Peluncuran tersebut dilakukan langsung oleh Plt. Bupati Muara Enim Ir Hj Sumarni MSi didampingi Plt. Kepala Dinas Ketahanan Pangan Kab. Muara Enim, H. Ulil Amri, S.P., M.M., dan OPD terkait serta ratusan masyarakat Desa Ujan Mas.
Plt Bupati Muara Enim, Sumarni, mengatakan bahwa penyaluran bantuan tersebut mengacu pada Keputusan Kepala Badan Pangan Nasional Republik Indonesia Nomor 349 Tahun 2026 yang menggelontorkan total 21,3 ton beras (21.300 kg) yang diperuntukkan bagi 710 Keluarga Penerima Manfaat (KPM) di desa tersebut berdasarkan Data Tunggal Sosial dan Ekonomi Nasional (DTSEN).
Lanjut Plt Bupati, penyaluran bantuan beras periode ini diserahkan sekaligus untuk alokasi tiga bulan, di mana setiap KPM berhak menerima total 30 kilogram beras. Alokasi di Desa Ujan Mas Lama ini merupakan bagian penting dari target penyaluran tingkat Kecamatan Ujan Mas yang mencapai 2.772 KPM, serta bagian dari cakupan Kabupaten Muara Enim yang menargetkan total 66.965 KPM di 256 desa/kelurahan pada 22 kecamatan.

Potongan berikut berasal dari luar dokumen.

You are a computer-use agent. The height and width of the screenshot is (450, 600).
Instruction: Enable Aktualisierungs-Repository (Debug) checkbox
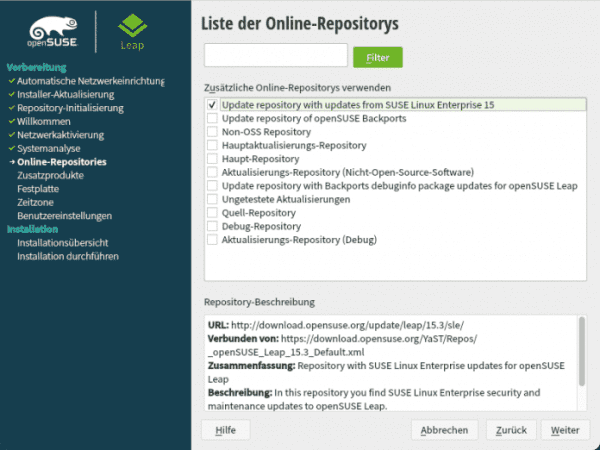[x=212, y=240]
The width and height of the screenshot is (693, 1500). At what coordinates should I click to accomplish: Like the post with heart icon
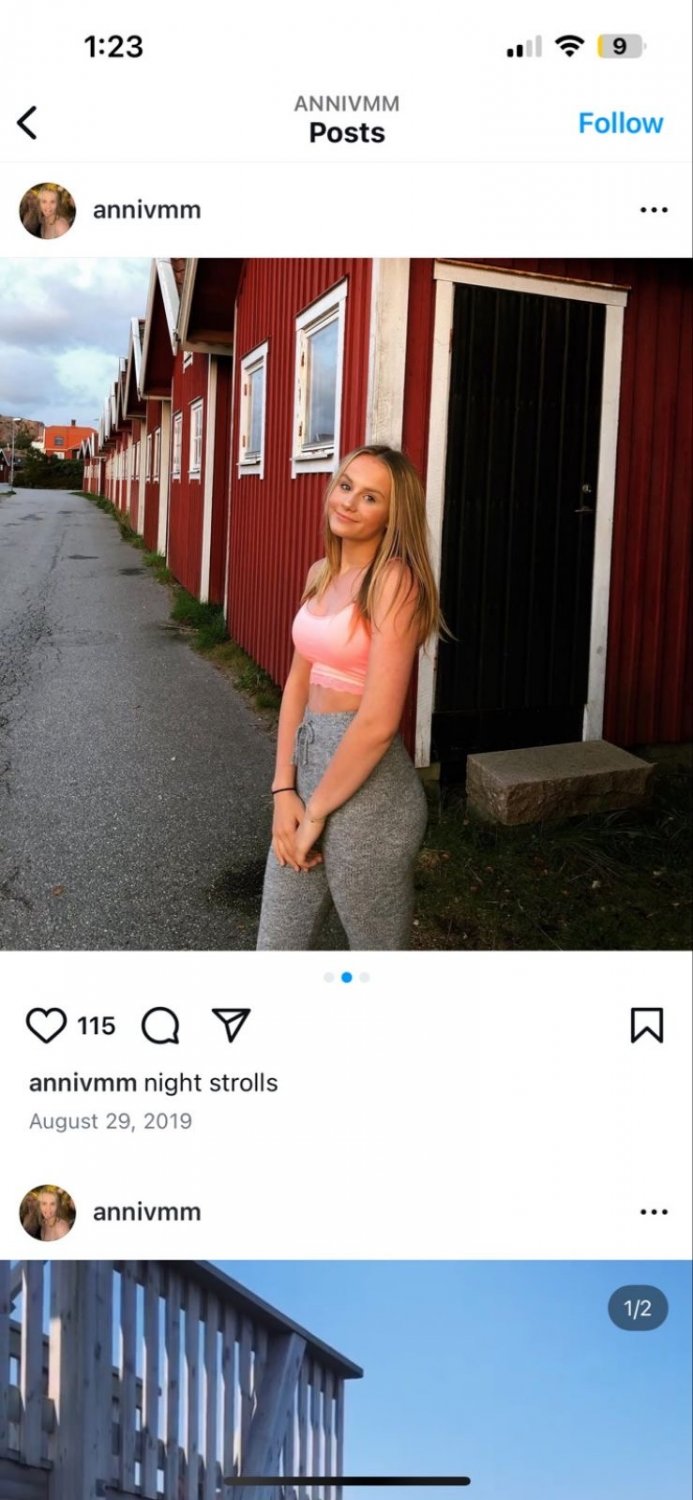46,1025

“Program bantuan beras ini merupakan wujud nyata kepedulian pemerintah dalam menjaga stabilitas pangan dan mengintervensi beban ekonomi masyarakat. Saya minta Camat Ujan Mas bersama Kepala Desa Ujan Mas Lama bersinergi Perum Bulog dan PT. Pos Indonesia untuk mengawal ketat pendistribusian di lapangan guna memastikan bantuan sampai secara tepat sasaran, utuh dari segi jumlah, serta terjaga kualitas berasnya,” tegas Sumarni.

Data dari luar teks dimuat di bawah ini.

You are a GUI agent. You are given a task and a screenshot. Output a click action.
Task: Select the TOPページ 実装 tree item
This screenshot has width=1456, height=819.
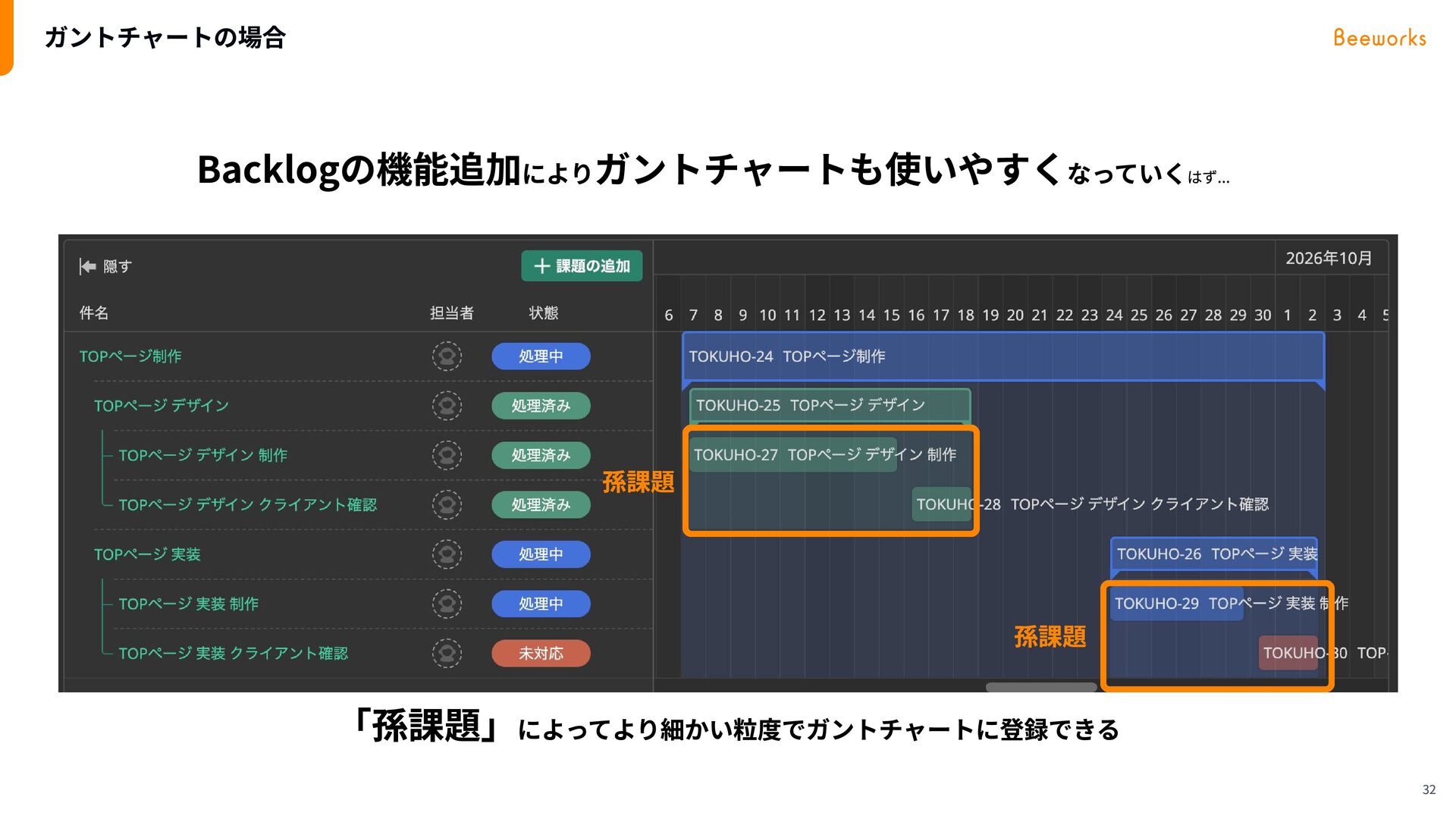(x=147, y=554)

Selain instruksi pengawasan, Sumarni juga mengimbau masyarakat penerima agar memanfaatkan beras bantuan murni untuk kebutuhan konsumsi pangan keluarga di rumah. Beliau menegaskan agar beras bantuan tidak diperjualbelikan kembali kepada pihak mana pun, serta menyatakan pemerintah daerah siap mengambil tindakan tegas apabila ditemukan praktik penyalahgunaan atas bantuan pangan yang telah diberikan.

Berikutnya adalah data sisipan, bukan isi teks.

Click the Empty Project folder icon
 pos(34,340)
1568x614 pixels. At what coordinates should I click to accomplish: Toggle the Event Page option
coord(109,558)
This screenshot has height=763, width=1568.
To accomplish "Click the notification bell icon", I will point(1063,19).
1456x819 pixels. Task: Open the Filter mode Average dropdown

Lebih lanjut Sumarni, mengatakan bahwa guna memperkuat ketahanan pangan daerah dalam jangka panjang, langkah strategis Pemkab Muara Enim yang telah menghibahkan lahan seluas 3 hektare di Desa Penanggiran, Kecamatan Gunung Megang, untuk pembangunan gudang Perum Bulog berkapasitas 2.000 ton. Kehadiran fasilitas logistik ini ditargetkan mampu memangkas ketergantungan distribusi dari Kabupaten Lahat, menekan biaya logistik, sekaligus mendukung percepatan program beras murah MEMBARA.